Well...is it not equally true to say that it's not? Sure, there's fluff that says it is, and then there's lots that says it is not. Someone could very easily argue that chaos is just evil, end of, and back it up with more evidence.
A lot of that's down to the extensive revisions and rewrites to lore done over time, without much in the way of central authority, tracking, or coordination on GW's part. Not to mention, GW's propensity for introducing factions to tabletop
before the requisite world- and lore-building to fit that faction into the setting properly. Hell, the writeup of the Horus Heresy in my 2nd edition codex is far different than that of codices today. There's
only a 60+ book series between then and now.
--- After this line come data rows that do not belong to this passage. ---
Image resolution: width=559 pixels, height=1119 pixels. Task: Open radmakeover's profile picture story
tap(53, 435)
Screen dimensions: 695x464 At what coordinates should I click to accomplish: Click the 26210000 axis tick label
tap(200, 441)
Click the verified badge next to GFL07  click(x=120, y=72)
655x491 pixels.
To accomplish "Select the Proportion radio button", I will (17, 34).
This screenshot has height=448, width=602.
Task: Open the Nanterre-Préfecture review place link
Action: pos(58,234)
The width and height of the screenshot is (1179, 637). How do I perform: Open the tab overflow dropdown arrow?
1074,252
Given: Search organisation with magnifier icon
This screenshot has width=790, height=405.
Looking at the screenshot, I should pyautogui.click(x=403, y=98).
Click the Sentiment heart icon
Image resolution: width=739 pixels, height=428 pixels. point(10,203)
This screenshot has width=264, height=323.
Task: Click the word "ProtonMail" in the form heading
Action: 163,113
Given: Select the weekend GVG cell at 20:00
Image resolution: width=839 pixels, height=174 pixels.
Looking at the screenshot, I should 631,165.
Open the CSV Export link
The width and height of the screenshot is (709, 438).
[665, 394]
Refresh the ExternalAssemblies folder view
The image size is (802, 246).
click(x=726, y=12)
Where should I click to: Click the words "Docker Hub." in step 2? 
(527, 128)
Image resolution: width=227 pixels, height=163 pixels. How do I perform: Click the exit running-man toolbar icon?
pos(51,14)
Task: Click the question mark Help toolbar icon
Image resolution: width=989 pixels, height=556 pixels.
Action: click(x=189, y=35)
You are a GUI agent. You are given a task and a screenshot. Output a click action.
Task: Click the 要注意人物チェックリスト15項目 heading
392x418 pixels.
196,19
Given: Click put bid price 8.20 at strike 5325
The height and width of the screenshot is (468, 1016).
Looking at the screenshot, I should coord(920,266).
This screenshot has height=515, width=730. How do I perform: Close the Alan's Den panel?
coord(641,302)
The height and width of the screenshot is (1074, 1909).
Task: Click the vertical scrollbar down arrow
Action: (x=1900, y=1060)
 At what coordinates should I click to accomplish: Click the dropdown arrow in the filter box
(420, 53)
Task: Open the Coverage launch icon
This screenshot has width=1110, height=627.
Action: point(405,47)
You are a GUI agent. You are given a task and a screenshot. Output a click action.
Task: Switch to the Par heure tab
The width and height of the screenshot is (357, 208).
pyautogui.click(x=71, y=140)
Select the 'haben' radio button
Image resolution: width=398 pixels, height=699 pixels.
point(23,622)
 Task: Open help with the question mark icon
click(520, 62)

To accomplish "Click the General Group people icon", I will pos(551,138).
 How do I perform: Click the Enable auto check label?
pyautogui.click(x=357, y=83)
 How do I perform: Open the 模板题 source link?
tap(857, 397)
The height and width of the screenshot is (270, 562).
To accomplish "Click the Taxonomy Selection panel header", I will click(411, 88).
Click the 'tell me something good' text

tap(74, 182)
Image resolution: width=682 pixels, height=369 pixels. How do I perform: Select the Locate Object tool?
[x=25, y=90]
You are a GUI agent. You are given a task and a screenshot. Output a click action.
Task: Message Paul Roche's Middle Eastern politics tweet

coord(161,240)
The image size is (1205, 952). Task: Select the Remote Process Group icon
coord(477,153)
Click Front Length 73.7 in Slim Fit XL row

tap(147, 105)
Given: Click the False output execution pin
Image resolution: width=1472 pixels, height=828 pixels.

Ad Mech was the cleanest fit to date not because of any army list consideration, but because they were an integral (but unexplored) part of the lore from the beginning, and Ad Mech units had
already found their way to tabletop between the cracks. GW, for the first time, had built an army list players
wanted and had been demanding for years, opposed to introduce an army list no one really wanted or anticipated, without a clear niche in the game, as a form of market testing
before spending labor hours on the lore.
The perfect example of GW-as-usual isn't actually the Tau, in my opinion. It's the
Necrons. When GW introduced the Necrons, they displaced
three armies that already filled the "slow-moving, shooty, incredibly hard to put down" gameplay niche -- Iyanden, Thousand Sons (
god damn were 3rd edition Rubric Marines amazing), and Death Guard -- with the requisite power creep to make models sell, but none of the lore to make them a compelling faction to play. GW just said "our
Aliens riff worked, let's riff
Terminator too!" and went all-in, without apparently realizing 'nids worked because they'd already been in the game for years, had a clearly-defined niche with lore behind it, and were introduced as an HQ-elite-heavy expansion to the genestealer cult army list.
...it was perfectly possible not for 40k to be big on parody, and be mostly taken straight...But I'd say for at least the 30 years and 8 editions since 2nd ed 40k, while often silly and including satire, is played fairly straight (in it's own weird way) at least as much as it isn't.
This is why I hesitate to call 40k parody. Satire, yes; parody, no. Yes, there are events, novels, and entire factions that are parodic, even farcical, but the setting and property themselves are not. The tone and tenor are generally tailored to whatever it is being satirized -- the satire of hooliganism through the Orks is fairly good-natured, whereas the satire of anything associated with the Imperium -- Catholicism through the Ecclesiarchy, privatized heavy industry and military-industrial complexes through the Ad Mech, military nepotism and incompetence through the Guard -- is damned scathing. GW writers' penchant for punching up is slipshod, but when they land a hit, it's right on the nose.
The question you should likely ask, is on which side of the Atlantic are people taking it more seriously than others. 40k, for better or worse, is quintessentially British and not everyone outside the Commonwealth is culturally equipped to parse or understand British humor. 40k's slide away from overt parody absolutely correlates to the growth of its popularity in North America.
[By the way, Summary Execution was absolutely in 2nd edition. It was just a terrible, terrible rule, because it only applied to Fear tests and put the Guard player in double jeopardy because Summary Execution almost always triggered follow-up cohesion tests. Very few units caused Fear but not Terror, which Summary Execution didn't solve, and 2nd edition cohesion tests were straight squad-killers. It was almost never worth it to actually use Summary Execution.
The Catachan version, on the other hand, was incredibly useful.]